• **What needs to be done**
The whole listing below must be printed again exactly, images excluded.

───── Dataset records

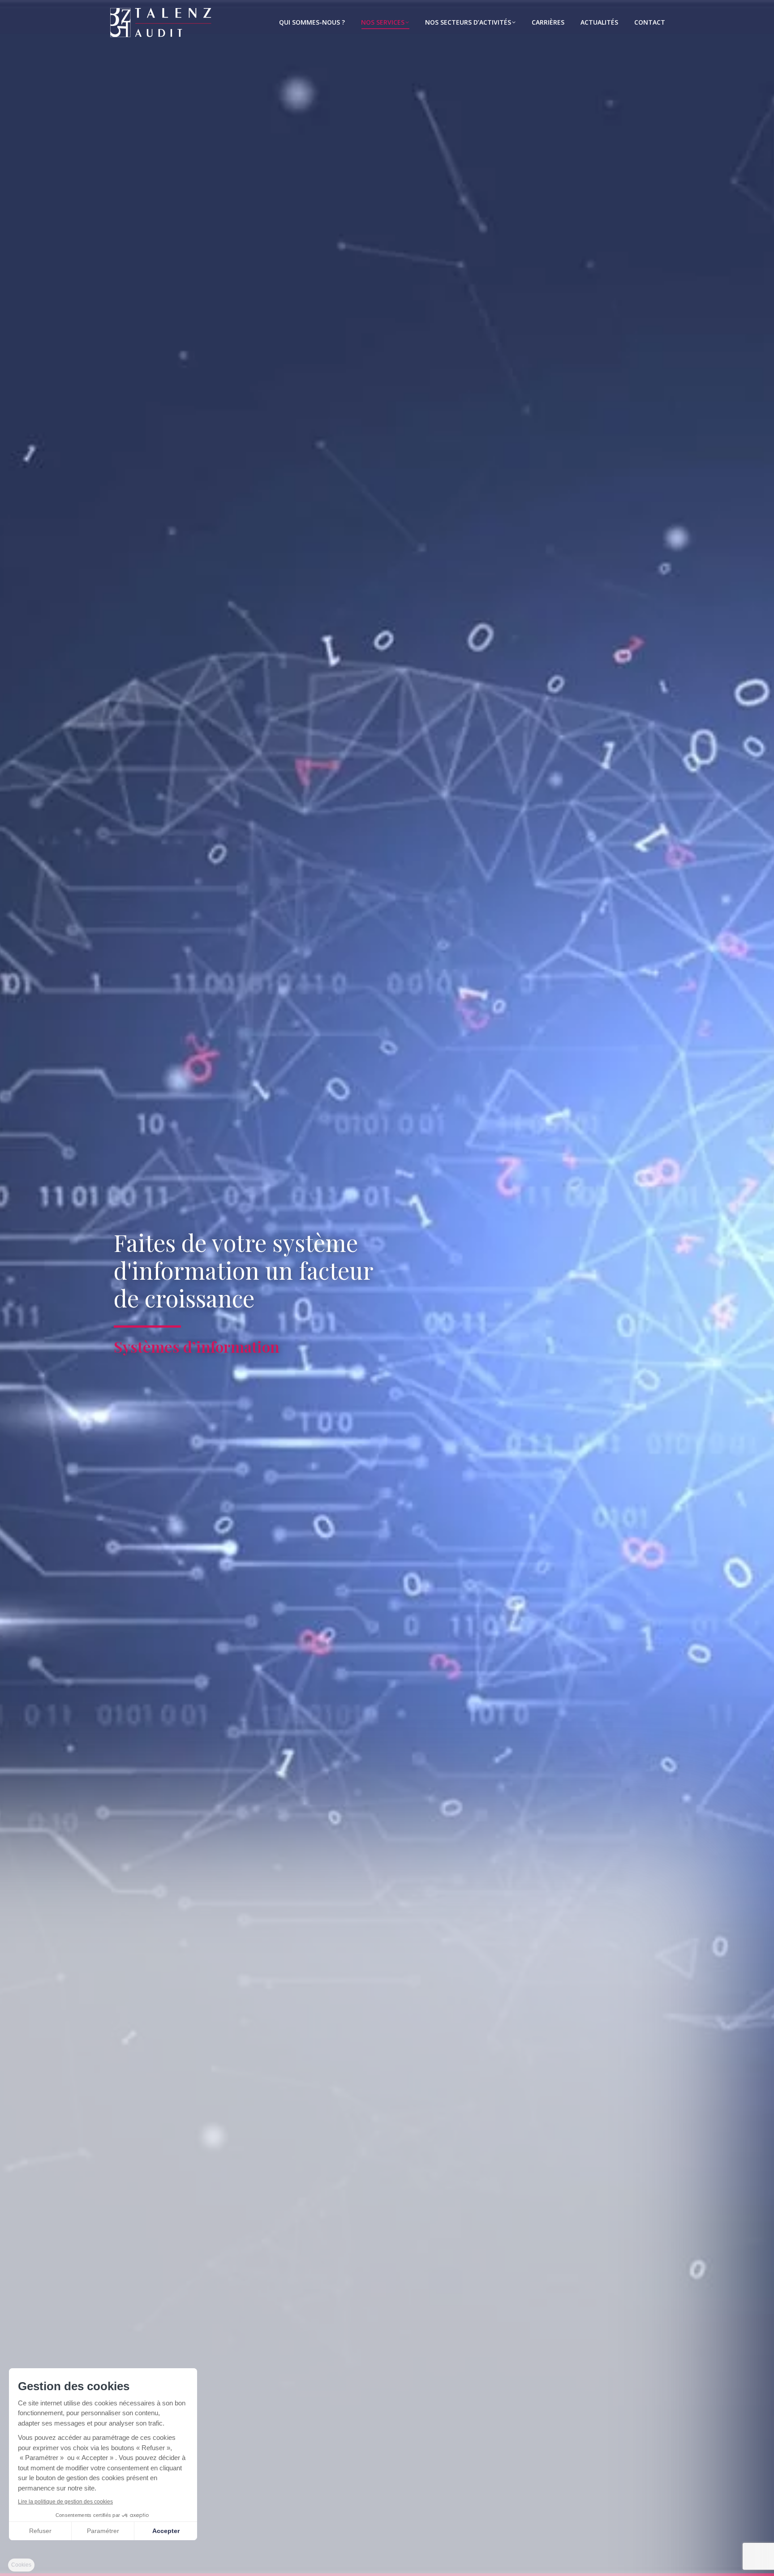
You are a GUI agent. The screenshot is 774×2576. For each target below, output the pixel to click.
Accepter (166, 2530)
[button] (21, 2565)
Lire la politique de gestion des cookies (65, 2502)
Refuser (40, 2530)
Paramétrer (103, 2530)
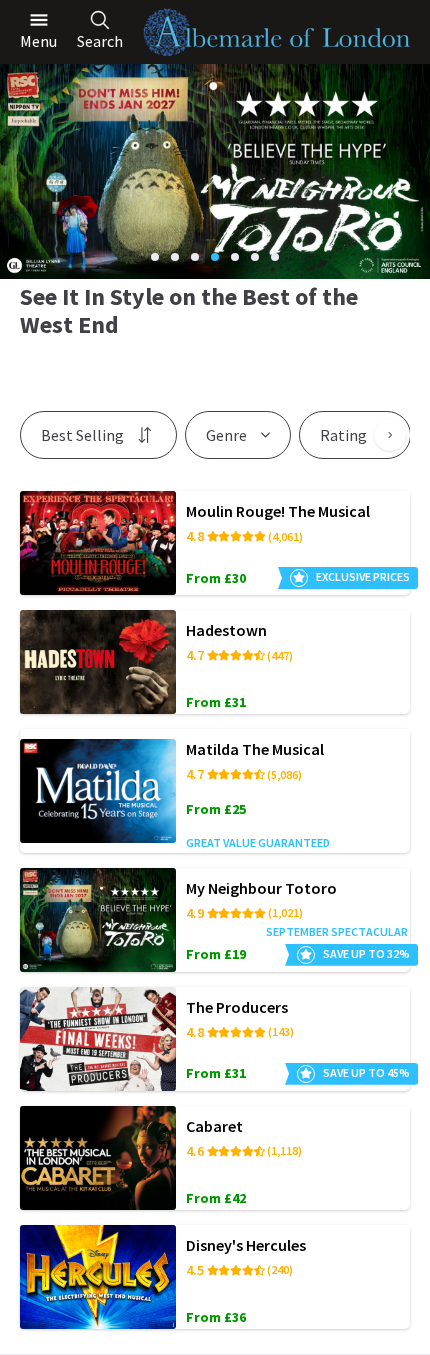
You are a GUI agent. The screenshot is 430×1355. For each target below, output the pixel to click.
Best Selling (82, 435)
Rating (343, 435)
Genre (226, 435)
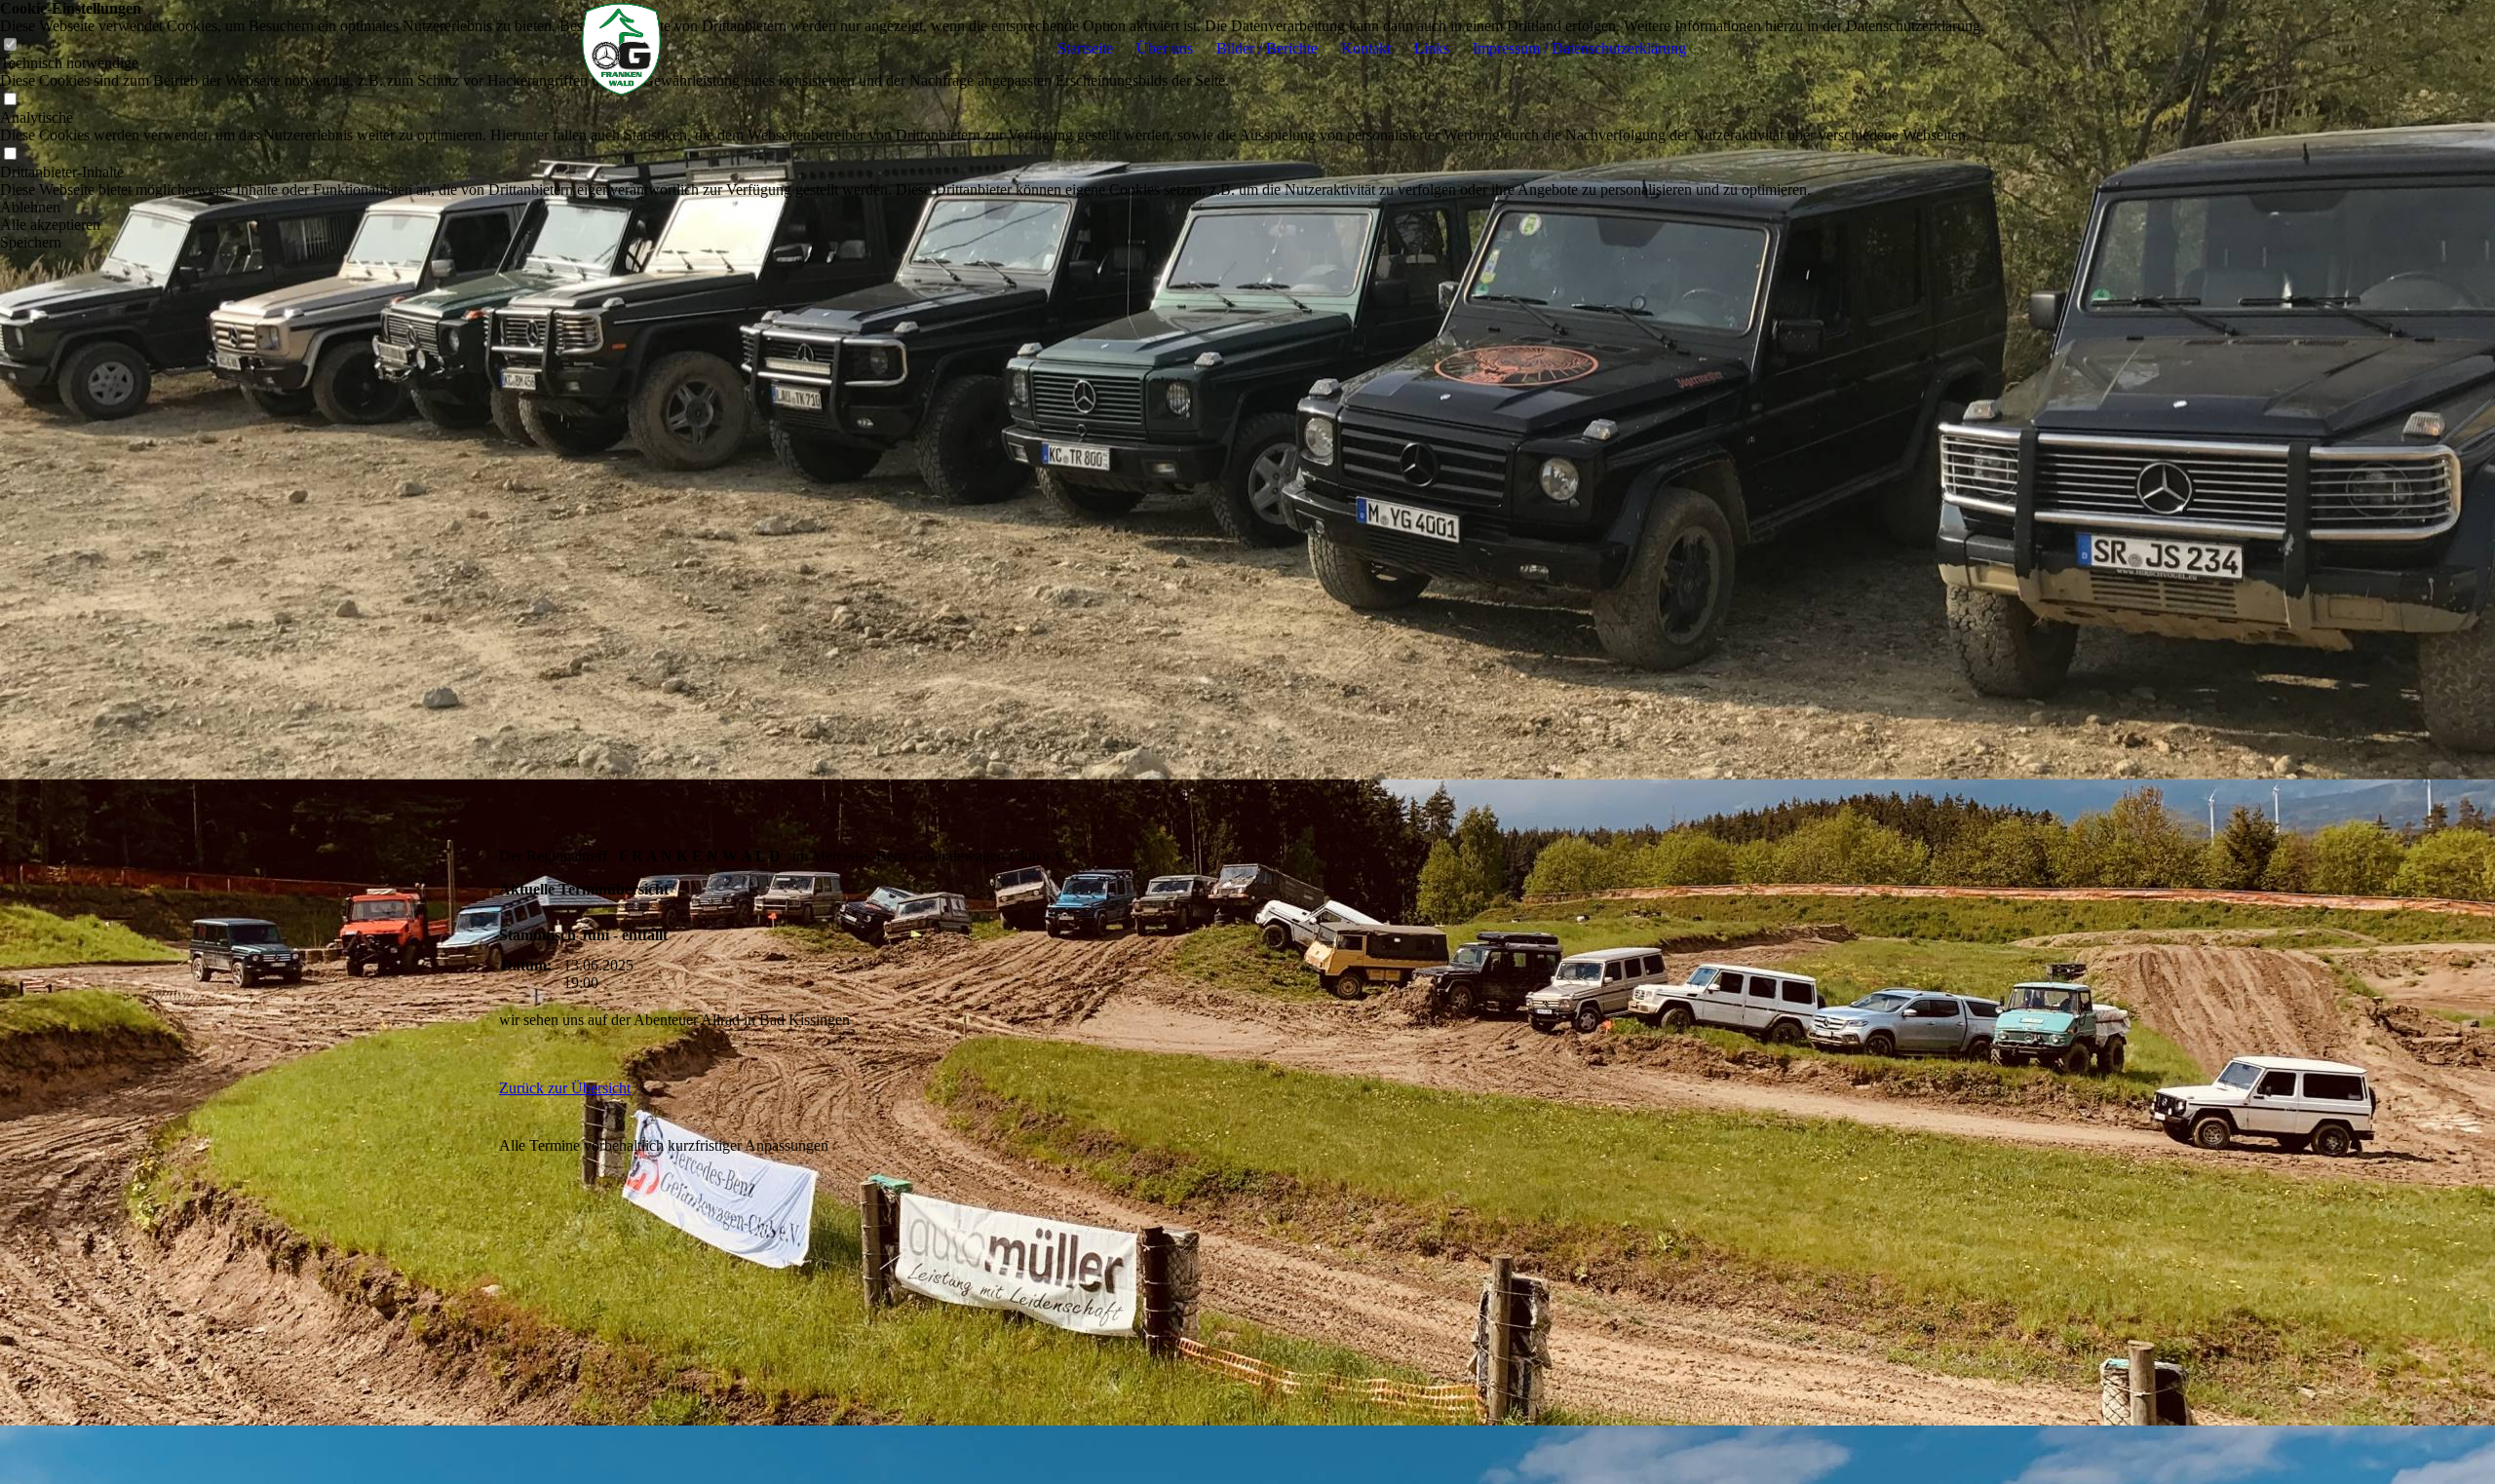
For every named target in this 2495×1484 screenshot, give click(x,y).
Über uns (1164, 48)
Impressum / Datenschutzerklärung (1579, 48)
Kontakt (1366, 48)
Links (1431, 48)
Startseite (1085, 48)
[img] (621, 48)
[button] (992, 207)
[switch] (9, 100)
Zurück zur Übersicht (565, 1088)
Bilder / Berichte (1267, 48)
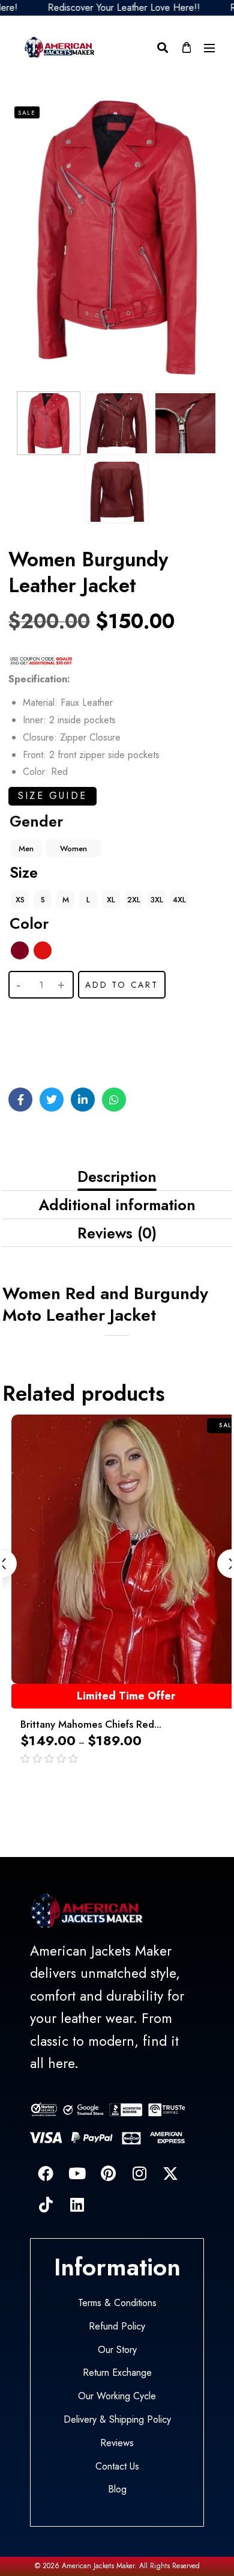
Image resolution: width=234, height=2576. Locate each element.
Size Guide (52, 796)
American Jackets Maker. (98, 2565)
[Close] (182, 2498)
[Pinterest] (108, 2173)
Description (117, 1176)
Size (24, 872)
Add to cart (121, 985)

──────────

• **Result for this task**
You are a GUI agent. The screenshot is 774×2576. For each target below, output the pixel to click.
Accepter (166, 2530)
[button] (21, 2565)
Lire la politique de gestion des cookies (65, 2502)
Refuser (40, 2530)
Paramétrer (103, 2530)
You are a GUI agent. The screenshot is 430×1355. For each target below, output the pixel to click.
Best Selling (82, 435)
Rating (343, 435)
Genre (226, 435)
For every named target in this 2495×1484 screenshot, give click(x,y).
Über uns (1164, 48)
Impressum / Datenschutzerklärung (1579, 48)
Kontakt (1366, 48)
Links (1431, 48)
Startseite (1085, 48)
[img] (621, 48)
[button] (992, 207)
[switch] (9, 100)
Zurück zur Übersicht (565, 1088)
Bilder / Berichte (1267, 48)
Image resolution: width=234, height=2576. Locate each element.
Size Guide (52, 796)
American Jackets Maker. (98, 2565)
[Close] (182, 2498)
[Pinterest] (108, 2173)
Description (117, 1176)
Size (24, 872)
Add to cart (121, 985)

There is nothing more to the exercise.